## [Given records]
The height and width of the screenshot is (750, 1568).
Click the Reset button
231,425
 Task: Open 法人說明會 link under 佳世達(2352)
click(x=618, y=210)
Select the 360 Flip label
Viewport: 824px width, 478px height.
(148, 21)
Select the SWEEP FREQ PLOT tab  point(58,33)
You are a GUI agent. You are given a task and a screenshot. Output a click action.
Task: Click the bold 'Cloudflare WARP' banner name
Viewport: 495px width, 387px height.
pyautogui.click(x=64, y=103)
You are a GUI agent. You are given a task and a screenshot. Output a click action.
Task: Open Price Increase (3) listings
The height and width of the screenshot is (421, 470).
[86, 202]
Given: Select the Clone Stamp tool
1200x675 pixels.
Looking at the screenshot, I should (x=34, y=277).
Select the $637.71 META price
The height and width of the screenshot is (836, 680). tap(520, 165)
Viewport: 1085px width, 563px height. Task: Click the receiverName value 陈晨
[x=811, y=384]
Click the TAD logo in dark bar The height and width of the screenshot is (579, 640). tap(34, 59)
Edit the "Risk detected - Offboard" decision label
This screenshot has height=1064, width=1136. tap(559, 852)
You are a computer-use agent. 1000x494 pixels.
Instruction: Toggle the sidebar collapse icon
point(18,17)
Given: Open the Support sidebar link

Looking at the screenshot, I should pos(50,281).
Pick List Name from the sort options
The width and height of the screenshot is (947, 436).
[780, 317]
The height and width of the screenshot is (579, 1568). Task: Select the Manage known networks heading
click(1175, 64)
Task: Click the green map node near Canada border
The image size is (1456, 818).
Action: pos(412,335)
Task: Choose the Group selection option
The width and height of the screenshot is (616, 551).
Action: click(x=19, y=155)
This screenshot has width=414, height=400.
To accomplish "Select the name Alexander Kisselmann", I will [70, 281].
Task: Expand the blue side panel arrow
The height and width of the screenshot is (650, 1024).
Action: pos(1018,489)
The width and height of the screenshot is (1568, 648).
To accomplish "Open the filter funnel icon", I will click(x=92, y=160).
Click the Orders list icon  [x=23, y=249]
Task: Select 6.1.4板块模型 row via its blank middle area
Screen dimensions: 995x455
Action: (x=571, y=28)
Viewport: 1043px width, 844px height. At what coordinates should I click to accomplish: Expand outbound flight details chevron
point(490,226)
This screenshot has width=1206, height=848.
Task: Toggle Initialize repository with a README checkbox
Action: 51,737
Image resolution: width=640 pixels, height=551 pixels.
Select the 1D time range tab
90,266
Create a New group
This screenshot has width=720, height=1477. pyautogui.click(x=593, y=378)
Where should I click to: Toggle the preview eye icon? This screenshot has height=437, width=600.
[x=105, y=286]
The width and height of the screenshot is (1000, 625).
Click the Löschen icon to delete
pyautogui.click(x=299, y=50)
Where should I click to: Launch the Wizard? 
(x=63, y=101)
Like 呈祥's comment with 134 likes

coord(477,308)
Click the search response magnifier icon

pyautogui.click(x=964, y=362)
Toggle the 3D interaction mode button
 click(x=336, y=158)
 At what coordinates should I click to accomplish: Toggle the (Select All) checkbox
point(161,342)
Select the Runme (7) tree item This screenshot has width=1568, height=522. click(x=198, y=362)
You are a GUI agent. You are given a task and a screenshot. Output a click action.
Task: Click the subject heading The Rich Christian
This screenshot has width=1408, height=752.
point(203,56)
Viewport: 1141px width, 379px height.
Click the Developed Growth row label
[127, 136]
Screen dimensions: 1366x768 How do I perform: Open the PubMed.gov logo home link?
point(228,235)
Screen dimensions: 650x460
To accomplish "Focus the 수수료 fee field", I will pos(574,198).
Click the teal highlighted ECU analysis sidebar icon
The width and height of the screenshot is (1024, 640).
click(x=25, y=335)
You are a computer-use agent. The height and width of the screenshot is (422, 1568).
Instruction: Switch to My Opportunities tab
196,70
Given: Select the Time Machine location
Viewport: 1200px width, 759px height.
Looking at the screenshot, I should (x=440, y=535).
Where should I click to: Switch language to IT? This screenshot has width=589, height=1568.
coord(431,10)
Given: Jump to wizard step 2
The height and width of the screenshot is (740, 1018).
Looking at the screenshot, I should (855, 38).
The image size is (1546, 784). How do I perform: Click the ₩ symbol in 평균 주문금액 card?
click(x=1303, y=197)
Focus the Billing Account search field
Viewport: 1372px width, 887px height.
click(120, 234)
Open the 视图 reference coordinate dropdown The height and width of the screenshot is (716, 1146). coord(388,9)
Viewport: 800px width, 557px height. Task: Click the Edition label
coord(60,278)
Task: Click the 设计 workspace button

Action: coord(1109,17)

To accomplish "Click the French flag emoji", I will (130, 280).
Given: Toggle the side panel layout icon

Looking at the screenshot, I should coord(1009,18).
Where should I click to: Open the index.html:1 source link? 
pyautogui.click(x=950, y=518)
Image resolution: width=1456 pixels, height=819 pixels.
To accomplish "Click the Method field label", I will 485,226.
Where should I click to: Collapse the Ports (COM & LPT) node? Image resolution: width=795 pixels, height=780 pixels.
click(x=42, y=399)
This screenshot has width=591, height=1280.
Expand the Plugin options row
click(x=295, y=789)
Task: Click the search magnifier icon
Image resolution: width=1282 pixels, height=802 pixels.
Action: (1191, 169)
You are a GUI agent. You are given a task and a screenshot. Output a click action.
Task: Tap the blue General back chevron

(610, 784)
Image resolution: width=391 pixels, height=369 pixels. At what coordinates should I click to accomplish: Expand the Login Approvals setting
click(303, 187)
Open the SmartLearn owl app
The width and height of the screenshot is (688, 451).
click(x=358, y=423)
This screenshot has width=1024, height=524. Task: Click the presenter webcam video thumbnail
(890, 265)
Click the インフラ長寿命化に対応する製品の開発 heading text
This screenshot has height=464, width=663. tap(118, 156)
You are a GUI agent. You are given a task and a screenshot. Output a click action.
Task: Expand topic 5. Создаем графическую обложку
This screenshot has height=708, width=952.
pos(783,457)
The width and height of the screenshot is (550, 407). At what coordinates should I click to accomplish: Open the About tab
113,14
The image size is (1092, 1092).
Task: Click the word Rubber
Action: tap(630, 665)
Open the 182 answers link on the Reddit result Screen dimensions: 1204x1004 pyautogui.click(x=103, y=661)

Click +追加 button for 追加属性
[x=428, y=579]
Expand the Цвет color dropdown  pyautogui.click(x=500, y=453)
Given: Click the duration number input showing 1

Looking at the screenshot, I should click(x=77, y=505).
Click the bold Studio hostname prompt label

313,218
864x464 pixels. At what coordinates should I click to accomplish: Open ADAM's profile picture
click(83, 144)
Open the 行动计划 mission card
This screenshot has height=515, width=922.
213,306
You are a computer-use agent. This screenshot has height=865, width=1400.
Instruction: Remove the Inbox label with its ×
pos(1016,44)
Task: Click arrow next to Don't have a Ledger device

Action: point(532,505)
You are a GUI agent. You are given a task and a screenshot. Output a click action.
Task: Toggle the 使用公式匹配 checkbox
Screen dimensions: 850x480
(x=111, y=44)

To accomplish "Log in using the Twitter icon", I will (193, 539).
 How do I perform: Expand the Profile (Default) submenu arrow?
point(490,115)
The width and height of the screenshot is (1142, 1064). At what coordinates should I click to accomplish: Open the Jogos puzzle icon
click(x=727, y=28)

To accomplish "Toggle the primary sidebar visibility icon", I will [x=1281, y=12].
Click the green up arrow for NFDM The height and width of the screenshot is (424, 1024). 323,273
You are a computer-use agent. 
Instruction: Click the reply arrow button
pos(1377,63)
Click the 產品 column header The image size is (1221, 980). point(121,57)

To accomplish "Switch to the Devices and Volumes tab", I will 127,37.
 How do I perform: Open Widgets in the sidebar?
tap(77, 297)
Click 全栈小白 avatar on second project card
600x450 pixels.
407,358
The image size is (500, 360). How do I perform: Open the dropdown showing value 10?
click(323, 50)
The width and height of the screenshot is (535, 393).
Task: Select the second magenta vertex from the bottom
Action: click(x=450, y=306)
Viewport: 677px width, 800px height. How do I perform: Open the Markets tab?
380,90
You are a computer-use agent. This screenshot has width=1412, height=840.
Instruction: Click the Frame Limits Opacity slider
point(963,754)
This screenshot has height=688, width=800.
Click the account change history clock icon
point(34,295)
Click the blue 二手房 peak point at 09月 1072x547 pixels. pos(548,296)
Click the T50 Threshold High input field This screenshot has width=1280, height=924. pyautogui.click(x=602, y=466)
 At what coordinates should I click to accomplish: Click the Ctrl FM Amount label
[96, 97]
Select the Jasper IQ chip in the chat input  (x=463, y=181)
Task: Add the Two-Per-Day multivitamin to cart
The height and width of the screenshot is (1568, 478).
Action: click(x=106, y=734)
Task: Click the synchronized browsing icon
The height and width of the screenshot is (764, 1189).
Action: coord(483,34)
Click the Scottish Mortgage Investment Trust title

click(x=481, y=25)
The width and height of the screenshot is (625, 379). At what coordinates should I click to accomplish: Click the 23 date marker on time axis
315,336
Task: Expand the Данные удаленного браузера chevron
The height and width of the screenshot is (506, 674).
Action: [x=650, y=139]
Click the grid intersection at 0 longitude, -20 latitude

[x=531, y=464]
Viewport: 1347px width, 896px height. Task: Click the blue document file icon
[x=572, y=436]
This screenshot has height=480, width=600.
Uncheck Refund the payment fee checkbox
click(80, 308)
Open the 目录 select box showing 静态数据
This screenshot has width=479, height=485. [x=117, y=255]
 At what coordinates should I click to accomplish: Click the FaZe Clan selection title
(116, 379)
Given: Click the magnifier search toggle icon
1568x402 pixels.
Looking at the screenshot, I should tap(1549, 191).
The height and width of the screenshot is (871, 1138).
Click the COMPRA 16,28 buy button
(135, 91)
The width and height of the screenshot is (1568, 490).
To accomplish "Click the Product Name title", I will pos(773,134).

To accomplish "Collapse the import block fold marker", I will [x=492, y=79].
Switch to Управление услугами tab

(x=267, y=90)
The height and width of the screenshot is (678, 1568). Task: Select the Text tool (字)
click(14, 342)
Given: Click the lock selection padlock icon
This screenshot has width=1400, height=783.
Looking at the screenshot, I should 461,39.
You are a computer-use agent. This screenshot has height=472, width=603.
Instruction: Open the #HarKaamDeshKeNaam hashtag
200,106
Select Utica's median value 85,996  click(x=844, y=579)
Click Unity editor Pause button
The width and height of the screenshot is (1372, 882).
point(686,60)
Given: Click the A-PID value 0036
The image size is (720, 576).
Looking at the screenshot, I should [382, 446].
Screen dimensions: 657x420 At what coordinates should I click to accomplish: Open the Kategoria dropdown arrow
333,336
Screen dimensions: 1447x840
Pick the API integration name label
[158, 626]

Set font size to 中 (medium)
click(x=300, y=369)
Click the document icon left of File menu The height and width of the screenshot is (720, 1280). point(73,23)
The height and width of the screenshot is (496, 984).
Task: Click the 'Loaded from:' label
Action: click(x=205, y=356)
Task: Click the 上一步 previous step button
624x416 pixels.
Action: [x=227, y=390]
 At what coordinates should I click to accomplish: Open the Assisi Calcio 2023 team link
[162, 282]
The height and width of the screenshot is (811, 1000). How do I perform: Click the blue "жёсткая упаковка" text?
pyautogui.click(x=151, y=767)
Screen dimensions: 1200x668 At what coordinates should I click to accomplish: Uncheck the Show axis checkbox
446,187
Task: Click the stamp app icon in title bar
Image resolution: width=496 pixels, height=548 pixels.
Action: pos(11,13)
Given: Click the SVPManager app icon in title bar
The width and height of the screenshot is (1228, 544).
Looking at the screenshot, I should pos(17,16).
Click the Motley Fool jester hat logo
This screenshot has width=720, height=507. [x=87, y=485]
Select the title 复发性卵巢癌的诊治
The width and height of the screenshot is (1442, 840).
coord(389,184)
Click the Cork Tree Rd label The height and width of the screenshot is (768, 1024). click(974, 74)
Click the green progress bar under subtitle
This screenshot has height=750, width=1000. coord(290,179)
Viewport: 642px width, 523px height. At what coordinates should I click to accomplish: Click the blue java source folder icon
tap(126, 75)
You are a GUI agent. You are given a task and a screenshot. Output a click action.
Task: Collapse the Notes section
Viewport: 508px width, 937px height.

## [Exercise brief]
Go through the material and copy each line in which the word "step" occurs.

## [Response to the task]
Given: Jump to wizard step 2
Task: Click the 上一步 previous step button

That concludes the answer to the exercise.